Okay you are now ready to handle closures. You need to extend eval to handle the fn construct, which gets parsed as an "Fn"-tagged AST. Recall the rule for evaluation

----------------------
E |- fn(x,r) V (x,r,E)

This is just an axiom in our rules, and the value listed as a triple is a closure. Your eval code, when it sees an fn, should give back a "Clos"-tagged value that holds the formal parameter name of the function, the AST rule of the function, and the environment env.

The key test of this work is with the "App"-tagged AST node, which corresponds to function application. You’ll need to handle a case for eval that mimics this rule from class:

E |- e1 V (x,r,C)   E |- e2 V a   [x -> a]C |- r V v
----------------------------------------------------
               E |- app(e1,e2) V v

We evaluate the function, and make sure it is a closure value. We then evaluate the argument. And then we make a recursive call to eval to evaluate the function body (r in the above) with that argument value.

Suddenly, you have a functional interpreter for a functional language!



Exercise: adding let fun

In Standard ML, there is a construct let fun that allows its programmers define functions without using the fn notation. For example, here is the code for describing and using the integer squaring function

let fun sqr x = x * x
in
  sqr 9
end

This expression evaluates to 81. It binds the name sqr to the function value equivalent to fn x => x*x.

Modify the parsing code and interpreter code to handle function definitions. Have it work for multi-argument functions, for example

let fun twoDigit tens ones = 10*tens + ones
in
  twoDigit 3 7
end

Note that Standard ML allows complicated patterns in place of the formal parameter variables. It also allows several cases to be defined using the | syntax. Your code definitely doesn’t need to deal with that. Your code should just handle a single case where the patterns are only variable names.

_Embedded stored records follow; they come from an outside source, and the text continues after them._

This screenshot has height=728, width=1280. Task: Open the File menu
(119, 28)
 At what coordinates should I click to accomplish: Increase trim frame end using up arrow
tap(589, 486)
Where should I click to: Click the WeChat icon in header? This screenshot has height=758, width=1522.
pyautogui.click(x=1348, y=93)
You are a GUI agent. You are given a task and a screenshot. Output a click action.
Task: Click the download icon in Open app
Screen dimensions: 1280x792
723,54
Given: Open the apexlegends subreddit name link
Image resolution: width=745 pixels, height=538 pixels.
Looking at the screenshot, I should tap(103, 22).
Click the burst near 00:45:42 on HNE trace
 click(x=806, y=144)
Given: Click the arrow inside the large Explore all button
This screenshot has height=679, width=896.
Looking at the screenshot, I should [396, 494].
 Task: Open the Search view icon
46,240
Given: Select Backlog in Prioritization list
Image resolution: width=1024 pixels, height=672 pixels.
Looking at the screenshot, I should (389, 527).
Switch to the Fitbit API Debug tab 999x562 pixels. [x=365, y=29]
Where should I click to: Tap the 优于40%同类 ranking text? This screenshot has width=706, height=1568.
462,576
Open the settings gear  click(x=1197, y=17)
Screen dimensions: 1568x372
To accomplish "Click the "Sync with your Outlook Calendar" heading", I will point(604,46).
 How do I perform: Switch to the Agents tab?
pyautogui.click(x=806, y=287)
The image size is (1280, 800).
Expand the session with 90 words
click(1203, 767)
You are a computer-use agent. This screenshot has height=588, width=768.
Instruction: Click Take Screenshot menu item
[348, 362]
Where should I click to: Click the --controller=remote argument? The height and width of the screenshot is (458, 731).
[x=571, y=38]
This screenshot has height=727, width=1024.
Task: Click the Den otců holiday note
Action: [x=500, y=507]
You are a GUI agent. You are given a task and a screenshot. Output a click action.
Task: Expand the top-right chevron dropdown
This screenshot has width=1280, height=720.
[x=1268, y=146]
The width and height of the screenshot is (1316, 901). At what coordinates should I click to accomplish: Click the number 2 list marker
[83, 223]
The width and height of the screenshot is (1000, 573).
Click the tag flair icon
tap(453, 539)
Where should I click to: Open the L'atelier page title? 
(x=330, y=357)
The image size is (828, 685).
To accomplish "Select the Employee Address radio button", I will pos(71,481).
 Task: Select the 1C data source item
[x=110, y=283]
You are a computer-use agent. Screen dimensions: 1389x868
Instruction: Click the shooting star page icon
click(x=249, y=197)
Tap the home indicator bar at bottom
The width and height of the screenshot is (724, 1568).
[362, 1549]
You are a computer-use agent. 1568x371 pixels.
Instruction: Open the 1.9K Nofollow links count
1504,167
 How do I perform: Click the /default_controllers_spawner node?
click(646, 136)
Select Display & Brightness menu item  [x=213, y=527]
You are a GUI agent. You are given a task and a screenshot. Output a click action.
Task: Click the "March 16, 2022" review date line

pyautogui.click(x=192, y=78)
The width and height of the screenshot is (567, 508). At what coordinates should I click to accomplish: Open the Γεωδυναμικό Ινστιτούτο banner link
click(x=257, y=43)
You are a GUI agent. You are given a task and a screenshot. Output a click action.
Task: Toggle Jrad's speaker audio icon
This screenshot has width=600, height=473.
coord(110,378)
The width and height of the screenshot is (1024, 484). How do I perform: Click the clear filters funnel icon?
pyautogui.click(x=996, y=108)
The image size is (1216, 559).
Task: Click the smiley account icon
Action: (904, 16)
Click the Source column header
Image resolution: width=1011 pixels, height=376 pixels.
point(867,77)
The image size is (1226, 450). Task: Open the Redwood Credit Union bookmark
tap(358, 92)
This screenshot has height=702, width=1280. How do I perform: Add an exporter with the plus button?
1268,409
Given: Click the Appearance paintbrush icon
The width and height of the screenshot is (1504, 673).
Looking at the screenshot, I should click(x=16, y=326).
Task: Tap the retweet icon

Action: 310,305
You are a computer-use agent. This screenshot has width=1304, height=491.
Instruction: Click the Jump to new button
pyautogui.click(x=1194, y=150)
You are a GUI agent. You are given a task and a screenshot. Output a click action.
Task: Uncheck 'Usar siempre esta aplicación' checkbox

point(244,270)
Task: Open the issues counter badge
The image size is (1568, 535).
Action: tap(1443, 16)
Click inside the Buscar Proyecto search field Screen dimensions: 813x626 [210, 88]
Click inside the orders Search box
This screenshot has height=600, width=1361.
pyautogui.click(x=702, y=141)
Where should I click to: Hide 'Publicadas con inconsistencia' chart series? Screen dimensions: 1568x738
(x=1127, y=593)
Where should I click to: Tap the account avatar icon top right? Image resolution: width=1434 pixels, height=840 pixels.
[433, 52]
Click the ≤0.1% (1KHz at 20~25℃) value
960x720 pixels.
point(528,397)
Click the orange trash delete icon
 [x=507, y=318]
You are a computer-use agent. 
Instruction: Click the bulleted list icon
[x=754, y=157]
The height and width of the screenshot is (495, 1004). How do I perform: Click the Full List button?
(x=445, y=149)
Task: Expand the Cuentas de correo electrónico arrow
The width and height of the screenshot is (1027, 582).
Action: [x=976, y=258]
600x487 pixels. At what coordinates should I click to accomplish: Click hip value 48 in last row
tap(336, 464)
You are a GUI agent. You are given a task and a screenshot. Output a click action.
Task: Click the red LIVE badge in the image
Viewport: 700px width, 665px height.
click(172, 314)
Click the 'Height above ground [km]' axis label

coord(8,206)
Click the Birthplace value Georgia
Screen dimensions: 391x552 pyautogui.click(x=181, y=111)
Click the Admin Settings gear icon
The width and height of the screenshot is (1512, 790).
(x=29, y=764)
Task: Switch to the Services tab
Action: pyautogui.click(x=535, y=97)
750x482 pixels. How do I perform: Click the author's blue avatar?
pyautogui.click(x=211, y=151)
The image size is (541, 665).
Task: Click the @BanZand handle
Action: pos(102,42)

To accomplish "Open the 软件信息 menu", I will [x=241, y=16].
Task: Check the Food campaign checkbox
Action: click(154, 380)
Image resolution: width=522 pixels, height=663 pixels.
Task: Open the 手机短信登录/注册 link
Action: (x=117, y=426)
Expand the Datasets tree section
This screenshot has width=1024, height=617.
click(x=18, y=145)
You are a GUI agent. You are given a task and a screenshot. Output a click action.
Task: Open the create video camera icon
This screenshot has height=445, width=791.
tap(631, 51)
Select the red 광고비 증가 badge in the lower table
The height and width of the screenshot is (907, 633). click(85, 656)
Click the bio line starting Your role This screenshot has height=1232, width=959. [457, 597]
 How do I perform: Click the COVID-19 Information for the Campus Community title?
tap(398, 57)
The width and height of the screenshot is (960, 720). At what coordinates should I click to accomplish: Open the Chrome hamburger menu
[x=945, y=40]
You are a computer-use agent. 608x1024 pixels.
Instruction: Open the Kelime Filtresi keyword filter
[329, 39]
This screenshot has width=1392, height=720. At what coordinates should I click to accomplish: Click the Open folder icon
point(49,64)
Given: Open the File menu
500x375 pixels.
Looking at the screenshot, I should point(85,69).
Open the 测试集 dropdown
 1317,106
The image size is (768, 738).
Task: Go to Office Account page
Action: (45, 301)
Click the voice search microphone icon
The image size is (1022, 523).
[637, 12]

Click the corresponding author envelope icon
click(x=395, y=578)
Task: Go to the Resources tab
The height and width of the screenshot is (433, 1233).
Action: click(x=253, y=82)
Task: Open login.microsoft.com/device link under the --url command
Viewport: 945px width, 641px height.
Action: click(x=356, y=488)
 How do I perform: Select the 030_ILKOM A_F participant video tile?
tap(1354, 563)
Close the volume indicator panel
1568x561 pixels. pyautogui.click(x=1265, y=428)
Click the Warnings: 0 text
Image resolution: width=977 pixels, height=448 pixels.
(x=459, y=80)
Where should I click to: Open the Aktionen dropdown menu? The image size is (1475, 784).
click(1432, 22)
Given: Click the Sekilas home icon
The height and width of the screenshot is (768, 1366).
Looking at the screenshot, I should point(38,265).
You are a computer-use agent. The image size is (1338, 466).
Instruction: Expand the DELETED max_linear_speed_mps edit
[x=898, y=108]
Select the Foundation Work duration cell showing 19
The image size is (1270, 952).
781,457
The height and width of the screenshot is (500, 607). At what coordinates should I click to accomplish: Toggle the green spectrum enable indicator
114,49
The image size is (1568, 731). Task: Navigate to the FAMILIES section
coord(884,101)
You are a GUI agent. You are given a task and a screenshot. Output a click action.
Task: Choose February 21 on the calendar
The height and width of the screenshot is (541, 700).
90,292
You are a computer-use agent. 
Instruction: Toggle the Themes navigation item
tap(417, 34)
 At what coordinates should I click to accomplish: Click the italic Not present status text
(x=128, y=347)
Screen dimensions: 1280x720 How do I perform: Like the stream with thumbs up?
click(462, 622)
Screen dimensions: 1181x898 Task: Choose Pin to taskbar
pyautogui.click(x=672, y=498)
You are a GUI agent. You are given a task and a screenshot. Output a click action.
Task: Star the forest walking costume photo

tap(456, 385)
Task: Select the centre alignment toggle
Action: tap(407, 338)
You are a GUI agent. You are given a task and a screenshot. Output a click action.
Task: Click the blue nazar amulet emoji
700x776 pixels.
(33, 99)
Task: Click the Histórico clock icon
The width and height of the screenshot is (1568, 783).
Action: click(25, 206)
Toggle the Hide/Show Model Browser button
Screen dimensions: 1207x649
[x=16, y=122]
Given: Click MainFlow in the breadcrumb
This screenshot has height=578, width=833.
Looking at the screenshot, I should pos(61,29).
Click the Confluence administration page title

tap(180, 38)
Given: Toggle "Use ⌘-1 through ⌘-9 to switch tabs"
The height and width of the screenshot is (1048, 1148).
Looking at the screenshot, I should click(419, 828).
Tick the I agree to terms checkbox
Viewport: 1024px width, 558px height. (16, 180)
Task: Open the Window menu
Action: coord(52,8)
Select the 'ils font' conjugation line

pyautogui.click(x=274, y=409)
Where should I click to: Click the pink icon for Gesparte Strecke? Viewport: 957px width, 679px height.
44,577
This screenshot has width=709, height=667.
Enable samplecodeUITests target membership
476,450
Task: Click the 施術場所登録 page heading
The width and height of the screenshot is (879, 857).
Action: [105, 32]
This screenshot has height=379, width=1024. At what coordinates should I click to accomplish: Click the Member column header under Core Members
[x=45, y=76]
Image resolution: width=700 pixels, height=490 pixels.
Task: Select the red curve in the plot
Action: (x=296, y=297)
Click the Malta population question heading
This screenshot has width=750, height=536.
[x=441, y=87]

The fun construct is used by Standard ML programmers to define recursive functions, so it is not mere “syntactic sugar” for let val f = fn .... Here, for example is code for computing the 10th Fibonacci number:

let fun fib n = 
    if n = 0 then 0
    else if n = 1 then 1
    else fib (n-1) + fib (n-2)
in
    fib 10
end

For this to work, the name fib needs to be bound to a function value, but one that somehow knows the definition of itself when its body gets evaluated. So somehow its value should be a closure, say, with a binding for the name fib included within the context carried around by that closure.

Parse this kind of let fun construct and then figure out a way to get recursion to work. You don’t have to handle mutually recursive functions defined with a series of the and connector. It is not too hard to get mutual recursive functions to work—to have a collection of functions each know about all the other companion functions in their mutual definition— but it is a BONUS if you get these kinds of definitions working, too.